• Action item
Copy the line with "DONATE TO Ci (12, 2508)" and all lines following it through the last line of the entries, exactly as written.

• Saved data entries
·····
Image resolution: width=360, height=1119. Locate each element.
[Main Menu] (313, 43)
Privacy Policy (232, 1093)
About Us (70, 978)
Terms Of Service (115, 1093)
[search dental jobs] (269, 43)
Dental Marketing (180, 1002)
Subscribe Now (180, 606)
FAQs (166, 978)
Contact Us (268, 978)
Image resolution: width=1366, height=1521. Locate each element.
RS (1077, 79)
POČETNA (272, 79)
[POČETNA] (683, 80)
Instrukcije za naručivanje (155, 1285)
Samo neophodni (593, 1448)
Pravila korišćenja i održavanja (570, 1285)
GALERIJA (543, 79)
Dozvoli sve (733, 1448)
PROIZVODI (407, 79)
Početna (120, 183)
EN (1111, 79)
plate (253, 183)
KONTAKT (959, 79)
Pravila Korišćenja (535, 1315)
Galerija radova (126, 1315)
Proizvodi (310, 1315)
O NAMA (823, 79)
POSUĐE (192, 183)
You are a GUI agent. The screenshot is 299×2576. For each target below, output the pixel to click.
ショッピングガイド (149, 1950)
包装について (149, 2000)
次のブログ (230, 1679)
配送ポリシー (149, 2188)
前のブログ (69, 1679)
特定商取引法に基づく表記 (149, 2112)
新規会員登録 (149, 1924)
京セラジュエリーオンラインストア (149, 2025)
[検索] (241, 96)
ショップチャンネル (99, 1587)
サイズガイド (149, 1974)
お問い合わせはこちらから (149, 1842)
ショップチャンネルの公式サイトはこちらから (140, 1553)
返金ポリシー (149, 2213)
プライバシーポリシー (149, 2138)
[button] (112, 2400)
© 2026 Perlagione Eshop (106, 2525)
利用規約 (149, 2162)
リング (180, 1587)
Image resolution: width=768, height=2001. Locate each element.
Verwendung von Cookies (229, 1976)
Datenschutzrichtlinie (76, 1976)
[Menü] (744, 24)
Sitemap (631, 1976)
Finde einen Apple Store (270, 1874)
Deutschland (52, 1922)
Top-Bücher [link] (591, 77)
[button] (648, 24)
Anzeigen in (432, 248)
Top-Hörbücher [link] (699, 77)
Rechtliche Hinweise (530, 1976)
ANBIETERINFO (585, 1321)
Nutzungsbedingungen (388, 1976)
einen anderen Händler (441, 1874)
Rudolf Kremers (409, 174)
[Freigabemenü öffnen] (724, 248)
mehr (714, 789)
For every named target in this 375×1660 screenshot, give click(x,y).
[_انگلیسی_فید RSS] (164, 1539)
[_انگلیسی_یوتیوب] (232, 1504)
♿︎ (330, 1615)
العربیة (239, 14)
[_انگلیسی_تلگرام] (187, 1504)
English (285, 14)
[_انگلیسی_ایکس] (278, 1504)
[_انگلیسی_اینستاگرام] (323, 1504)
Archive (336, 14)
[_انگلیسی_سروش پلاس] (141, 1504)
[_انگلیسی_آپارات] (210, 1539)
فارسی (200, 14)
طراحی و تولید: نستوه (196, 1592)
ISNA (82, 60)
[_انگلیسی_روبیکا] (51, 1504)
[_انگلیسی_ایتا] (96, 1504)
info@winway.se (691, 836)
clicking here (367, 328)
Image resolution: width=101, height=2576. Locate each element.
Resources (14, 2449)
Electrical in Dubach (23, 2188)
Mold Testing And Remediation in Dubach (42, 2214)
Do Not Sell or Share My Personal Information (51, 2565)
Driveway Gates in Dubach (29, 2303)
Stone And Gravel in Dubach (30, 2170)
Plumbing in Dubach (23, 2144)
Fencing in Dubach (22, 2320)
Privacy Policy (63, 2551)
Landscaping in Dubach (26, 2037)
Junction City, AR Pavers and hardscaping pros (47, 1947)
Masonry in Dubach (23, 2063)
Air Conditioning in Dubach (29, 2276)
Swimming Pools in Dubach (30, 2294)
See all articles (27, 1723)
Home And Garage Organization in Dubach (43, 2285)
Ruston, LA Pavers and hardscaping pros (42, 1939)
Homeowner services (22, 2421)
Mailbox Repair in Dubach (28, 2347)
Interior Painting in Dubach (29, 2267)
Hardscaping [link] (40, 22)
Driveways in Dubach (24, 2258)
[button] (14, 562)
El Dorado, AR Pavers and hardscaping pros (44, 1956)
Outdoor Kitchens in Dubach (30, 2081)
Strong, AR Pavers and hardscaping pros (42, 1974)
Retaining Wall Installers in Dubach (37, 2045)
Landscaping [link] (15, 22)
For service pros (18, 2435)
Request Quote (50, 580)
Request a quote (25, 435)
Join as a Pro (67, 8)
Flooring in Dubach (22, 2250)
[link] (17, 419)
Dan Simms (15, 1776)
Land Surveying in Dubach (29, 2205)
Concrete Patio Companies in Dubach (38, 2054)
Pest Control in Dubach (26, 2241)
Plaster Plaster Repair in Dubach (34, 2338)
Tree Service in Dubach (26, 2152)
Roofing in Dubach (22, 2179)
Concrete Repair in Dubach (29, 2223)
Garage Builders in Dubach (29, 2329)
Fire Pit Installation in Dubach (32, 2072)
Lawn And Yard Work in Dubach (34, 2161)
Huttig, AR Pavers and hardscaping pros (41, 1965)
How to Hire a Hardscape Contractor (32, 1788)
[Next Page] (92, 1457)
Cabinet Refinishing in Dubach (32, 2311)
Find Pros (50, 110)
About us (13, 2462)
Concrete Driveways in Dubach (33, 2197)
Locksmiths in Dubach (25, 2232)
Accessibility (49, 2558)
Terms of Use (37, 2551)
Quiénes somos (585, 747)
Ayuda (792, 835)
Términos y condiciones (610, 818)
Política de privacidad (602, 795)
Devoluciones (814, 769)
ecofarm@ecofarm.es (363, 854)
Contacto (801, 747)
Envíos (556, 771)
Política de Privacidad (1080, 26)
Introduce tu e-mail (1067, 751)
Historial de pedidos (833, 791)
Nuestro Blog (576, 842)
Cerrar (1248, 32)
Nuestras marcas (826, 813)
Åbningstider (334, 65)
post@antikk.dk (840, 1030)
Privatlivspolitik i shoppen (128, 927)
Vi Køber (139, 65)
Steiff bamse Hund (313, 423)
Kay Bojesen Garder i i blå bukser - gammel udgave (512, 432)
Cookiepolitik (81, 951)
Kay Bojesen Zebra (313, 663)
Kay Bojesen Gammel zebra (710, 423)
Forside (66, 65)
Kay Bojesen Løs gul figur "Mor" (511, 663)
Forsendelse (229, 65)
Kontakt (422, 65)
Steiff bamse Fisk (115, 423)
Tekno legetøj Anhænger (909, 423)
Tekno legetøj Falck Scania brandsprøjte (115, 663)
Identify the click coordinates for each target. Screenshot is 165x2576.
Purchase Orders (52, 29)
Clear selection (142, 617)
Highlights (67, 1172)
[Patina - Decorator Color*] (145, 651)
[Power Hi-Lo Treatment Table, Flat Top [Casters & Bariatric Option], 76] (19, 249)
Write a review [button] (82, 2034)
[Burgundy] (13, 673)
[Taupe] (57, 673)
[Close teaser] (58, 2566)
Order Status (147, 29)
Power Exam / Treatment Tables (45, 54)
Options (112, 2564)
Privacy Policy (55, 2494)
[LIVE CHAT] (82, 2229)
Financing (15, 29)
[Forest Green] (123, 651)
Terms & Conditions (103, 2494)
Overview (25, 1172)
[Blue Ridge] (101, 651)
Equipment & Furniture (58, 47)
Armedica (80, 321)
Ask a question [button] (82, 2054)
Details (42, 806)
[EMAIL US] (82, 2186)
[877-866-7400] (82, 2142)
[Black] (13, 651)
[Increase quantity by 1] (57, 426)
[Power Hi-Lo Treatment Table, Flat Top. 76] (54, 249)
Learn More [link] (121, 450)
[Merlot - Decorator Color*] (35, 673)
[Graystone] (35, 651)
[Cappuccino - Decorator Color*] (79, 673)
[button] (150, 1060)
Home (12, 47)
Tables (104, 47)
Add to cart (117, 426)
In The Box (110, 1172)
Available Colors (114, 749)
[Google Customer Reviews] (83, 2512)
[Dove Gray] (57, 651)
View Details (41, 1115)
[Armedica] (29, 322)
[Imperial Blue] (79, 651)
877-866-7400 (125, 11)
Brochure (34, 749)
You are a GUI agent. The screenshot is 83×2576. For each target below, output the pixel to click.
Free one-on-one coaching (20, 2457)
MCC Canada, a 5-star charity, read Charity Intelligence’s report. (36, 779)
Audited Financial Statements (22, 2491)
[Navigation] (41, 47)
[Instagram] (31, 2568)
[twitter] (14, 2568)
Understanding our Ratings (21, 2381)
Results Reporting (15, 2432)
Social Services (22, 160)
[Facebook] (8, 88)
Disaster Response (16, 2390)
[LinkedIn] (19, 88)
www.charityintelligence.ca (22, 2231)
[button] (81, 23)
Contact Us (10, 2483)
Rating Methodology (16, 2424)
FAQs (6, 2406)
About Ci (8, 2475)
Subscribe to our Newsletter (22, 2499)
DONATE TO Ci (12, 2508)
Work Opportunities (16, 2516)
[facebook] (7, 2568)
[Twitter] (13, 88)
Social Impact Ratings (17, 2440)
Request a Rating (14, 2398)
·····
• Reply to the exercise
DONATE TO Ci (12, 2508)
Work Opportunities (16, 2516)
[facebook] (7, 2568)
[Twitter] (13, 88)
Social Impact Ratings (17, 2440)
Request a Rating (14, 2398)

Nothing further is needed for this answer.